● REQUIRED ACTION:
Within the material below, transcribe exactly the lines from the one holding "Zug Ludwigsburg–Vaihingen an" through the one holding "Bahnhöfe (51, 2467)", keeping both ends and skipping the rest.

● INFORMATION SUPPLIED:
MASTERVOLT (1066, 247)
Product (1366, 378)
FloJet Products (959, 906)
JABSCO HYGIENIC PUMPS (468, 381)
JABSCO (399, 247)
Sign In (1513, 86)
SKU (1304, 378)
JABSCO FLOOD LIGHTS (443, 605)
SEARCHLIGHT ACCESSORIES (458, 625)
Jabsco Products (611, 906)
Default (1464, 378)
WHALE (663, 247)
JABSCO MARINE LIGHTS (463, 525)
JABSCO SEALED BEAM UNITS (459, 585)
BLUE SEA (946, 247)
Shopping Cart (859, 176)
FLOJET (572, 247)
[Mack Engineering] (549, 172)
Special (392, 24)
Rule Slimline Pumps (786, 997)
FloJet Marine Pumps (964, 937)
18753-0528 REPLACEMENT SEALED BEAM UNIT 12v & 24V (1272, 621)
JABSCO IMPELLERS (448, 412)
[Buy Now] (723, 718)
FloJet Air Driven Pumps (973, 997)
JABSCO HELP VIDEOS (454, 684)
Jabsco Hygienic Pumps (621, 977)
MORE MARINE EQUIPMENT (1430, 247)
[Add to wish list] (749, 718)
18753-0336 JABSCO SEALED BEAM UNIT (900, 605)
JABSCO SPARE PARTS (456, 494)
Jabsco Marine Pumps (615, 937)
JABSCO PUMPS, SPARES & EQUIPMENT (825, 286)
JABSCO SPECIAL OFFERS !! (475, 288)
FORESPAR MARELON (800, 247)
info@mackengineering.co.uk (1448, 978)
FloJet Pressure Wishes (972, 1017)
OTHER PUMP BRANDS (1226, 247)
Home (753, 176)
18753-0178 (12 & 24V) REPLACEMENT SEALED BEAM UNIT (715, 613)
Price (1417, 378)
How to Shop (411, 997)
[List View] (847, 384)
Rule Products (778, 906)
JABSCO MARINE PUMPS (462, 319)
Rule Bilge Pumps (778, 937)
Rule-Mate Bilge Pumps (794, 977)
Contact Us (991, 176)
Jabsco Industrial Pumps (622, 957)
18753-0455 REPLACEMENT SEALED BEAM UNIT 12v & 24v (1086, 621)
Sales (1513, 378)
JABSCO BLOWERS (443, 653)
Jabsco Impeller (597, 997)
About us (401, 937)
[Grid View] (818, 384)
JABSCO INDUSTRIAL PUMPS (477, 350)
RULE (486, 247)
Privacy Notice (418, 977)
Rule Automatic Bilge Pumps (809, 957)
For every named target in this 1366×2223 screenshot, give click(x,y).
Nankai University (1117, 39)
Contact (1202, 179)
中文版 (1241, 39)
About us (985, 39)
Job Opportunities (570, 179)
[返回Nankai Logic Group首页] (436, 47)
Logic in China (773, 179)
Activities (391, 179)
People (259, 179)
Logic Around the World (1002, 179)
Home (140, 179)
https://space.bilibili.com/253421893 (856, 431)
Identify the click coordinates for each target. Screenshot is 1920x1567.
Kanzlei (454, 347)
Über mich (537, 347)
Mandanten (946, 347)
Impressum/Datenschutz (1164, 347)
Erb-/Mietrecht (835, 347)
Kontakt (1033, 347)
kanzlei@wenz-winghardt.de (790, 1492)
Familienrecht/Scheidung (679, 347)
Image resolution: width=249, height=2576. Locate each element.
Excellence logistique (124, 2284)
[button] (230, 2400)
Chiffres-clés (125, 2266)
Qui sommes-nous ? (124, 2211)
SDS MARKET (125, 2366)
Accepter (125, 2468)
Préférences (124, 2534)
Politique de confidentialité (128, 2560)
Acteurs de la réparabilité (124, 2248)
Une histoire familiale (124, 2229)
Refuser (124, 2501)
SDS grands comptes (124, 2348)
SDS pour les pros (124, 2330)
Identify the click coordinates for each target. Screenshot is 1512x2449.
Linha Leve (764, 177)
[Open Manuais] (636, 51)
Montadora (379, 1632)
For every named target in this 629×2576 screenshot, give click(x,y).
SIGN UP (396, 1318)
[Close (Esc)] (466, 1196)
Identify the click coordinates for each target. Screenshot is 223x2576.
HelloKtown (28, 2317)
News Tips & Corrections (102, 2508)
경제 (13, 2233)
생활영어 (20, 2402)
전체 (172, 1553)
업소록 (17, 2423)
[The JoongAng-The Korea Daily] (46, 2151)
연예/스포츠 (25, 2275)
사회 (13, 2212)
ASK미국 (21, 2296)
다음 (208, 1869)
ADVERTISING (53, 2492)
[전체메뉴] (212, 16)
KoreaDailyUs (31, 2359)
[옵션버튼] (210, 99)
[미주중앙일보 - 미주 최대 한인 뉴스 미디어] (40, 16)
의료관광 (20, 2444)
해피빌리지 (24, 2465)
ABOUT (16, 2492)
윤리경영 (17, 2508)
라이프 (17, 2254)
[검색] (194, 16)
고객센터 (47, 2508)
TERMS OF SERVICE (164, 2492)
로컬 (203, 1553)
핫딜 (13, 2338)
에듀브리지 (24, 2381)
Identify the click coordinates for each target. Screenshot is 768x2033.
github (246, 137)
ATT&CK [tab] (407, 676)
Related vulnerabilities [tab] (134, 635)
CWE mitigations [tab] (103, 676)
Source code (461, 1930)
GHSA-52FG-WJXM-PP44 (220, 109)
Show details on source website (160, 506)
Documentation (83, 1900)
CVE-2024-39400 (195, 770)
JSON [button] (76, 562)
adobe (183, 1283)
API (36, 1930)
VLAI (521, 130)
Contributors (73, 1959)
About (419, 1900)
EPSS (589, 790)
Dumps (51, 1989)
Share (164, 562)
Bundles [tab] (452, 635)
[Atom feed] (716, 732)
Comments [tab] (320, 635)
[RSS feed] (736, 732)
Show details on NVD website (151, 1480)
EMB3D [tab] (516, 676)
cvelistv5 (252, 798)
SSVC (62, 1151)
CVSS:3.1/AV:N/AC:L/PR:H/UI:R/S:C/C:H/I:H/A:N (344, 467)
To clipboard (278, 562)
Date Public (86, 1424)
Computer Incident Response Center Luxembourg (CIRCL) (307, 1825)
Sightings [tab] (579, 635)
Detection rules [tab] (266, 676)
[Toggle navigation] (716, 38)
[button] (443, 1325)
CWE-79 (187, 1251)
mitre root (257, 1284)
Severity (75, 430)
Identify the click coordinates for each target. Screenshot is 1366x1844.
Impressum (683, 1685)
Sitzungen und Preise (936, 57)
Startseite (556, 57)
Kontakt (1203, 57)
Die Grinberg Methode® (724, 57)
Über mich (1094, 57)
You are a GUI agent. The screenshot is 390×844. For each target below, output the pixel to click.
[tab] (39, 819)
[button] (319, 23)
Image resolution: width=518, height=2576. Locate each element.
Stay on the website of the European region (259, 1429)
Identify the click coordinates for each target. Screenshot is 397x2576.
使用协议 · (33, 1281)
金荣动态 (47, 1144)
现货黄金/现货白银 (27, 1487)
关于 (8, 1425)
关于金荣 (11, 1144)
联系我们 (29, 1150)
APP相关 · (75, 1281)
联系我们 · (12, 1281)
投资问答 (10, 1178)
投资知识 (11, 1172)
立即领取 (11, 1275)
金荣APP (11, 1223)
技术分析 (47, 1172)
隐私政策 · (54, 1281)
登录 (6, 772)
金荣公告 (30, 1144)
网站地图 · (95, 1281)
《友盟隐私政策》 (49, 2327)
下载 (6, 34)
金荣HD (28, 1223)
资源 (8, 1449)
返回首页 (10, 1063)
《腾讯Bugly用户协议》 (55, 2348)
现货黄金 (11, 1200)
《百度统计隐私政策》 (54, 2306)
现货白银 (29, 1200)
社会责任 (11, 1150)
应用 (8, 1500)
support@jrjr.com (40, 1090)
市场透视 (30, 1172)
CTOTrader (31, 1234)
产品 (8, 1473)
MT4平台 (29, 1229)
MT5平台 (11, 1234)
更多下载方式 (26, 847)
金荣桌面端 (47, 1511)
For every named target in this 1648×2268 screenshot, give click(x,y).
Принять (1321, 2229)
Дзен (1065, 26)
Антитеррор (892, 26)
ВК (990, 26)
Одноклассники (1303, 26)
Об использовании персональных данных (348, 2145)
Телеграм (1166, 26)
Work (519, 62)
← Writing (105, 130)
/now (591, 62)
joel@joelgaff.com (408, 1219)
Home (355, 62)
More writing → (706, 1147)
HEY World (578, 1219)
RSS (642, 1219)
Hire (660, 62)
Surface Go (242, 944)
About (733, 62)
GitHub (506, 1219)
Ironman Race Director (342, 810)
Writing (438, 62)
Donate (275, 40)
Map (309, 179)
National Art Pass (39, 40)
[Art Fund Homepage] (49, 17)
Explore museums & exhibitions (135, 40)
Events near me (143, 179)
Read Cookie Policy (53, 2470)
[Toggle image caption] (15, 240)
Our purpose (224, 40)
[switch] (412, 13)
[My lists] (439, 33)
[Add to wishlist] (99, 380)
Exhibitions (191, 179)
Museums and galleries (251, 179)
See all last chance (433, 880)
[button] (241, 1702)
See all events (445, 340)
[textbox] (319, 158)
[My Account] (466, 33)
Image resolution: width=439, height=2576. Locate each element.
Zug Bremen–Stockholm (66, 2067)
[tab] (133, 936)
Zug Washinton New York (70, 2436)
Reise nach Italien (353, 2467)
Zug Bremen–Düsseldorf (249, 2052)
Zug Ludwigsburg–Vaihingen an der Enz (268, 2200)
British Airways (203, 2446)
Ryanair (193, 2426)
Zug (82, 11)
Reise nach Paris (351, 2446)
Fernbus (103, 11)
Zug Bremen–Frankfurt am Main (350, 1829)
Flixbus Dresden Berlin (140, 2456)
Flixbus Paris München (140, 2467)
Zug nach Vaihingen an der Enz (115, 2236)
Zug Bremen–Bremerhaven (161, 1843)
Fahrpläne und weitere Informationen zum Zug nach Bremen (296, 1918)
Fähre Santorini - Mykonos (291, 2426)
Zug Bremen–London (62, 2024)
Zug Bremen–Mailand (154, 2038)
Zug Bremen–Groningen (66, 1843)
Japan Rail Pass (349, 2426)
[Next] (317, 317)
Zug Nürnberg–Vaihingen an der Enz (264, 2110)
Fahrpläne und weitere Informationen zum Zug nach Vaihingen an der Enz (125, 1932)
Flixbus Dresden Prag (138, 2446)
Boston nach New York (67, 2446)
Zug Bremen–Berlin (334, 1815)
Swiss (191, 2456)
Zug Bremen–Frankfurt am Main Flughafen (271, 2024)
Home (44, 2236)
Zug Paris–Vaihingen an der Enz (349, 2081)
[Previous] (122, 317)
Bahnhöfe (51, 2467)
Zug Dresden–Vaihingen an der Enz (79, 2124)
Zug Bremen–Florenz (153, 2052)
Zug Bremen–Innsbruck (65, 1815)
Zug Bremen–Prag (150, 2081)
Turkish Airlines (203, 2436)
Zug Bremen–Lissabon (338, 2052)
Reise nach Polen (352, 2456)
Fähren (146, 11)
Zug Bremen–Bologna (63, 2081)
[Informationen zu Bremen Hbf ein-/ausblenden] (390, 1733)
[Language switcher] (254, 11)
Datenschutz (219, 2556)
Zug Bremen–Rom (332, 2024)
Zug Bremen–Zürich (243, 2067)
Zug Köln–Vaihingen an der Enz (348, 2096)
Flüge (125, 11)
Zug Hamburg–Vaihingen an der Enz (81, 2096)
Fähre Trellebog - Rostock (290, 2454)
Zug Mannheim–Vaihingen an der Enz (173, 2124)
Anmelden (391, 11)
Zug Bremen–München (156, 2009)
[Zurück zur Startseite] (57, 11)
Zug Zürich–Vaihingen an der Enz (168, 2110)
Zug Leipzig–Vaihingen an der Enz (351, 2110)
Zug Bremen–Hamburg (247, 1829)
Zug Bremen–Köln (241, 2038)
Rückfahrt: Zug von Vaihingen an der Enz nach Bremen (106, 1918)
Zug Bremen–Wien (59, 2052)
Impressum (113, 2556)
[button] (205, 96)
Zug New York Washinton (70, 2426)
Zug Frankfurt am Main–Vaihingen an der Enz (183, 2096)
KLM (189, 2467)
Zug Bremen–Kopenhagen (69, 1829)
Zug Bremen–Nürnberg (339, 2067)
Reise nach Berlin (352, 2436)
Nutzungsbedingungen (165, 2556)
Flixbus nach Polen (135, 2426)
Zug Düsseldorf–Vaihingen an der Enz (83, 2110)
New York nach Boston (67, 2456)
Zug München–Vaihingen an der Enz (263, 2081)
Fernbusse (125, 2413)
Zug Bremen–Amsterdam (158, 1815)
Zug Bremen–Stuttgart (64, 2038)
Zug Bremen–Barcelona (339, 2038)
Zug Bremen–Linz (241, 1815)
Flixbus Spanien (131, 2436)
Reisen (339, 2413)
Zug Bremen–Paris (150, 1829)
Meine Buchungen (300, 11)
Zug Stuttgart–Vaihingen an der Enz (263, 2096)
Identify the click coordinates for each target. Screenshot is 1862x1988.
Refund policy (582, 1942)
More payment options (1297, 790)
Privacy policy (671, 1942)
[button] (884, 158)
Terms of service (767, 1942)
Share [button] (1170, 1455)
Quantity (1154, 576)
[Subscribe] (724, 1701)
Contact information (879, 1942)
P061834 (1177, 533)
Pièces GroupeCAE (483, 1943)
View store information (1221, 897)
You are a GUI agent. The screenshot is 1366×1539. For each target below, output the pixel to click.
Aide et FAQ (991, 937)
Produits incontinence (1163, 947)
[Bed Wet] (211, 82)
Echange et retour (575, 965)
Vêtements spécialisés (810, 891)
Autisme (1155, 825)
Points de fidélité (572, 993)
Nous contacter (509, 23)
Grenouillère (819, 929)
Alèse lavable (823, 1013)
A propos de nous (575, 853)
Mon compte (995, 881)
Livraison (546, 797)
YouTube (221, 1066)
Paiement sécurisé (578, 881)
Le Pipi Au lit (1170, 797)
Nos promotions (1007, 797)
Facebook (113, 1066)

● THE COMPLETED TASK:
Zug Ludwigsburg–Vaihingen an der Enz (268, 2200)
British Airways (203, 2446)
Ryanair (193, 2426)
Zug (82, 11)
Reise nach Paris (351, 2446)
Fernbus (103, 11)
Zug Bremen–Frankfurt am Main (350, 1829)
Flixbus Dresden Berlin (140, 2456)
Flixbus Paris München (140, 2467)
Zug nach Vaihingen an der Enz (115, 2236)
Zug Bremen–Bremerhaven (161, 1843)
Fahrpläne und weitere Informationen zum Zug nach Bremen (296, 1918)
Fähre Santorini - Mykonos (291, 2426)
Zug Bremen–London (62, 2024)
Zug Bremen–Mailand (154, 2038)
Zug Bremen–Groningen (66, 1843)
Japan Rail Pass (349, 2426)
[Next] (317, 317)
Zug Nürnberg–Vaihingen an der Enz (264, 2110)
Fahrpläne und weitere Informationen zum Zug nach Vaihingen an der Enz (125, 1932)
Flixbus Dresden Prag (138, 2446)
Boston nach New York (67, 2446)
Zug Bremen–Berlin (334, 1815)
Swiss (191, 2456)
Zug Bremen–Frankfurt am Main Flughafen (271, 2024)
Home (44, 2236)
Zug Paris–Vaihingen an der Enz (349, 2081)
[Previous] (122, 317)
Bahnhöfe (51, 2467)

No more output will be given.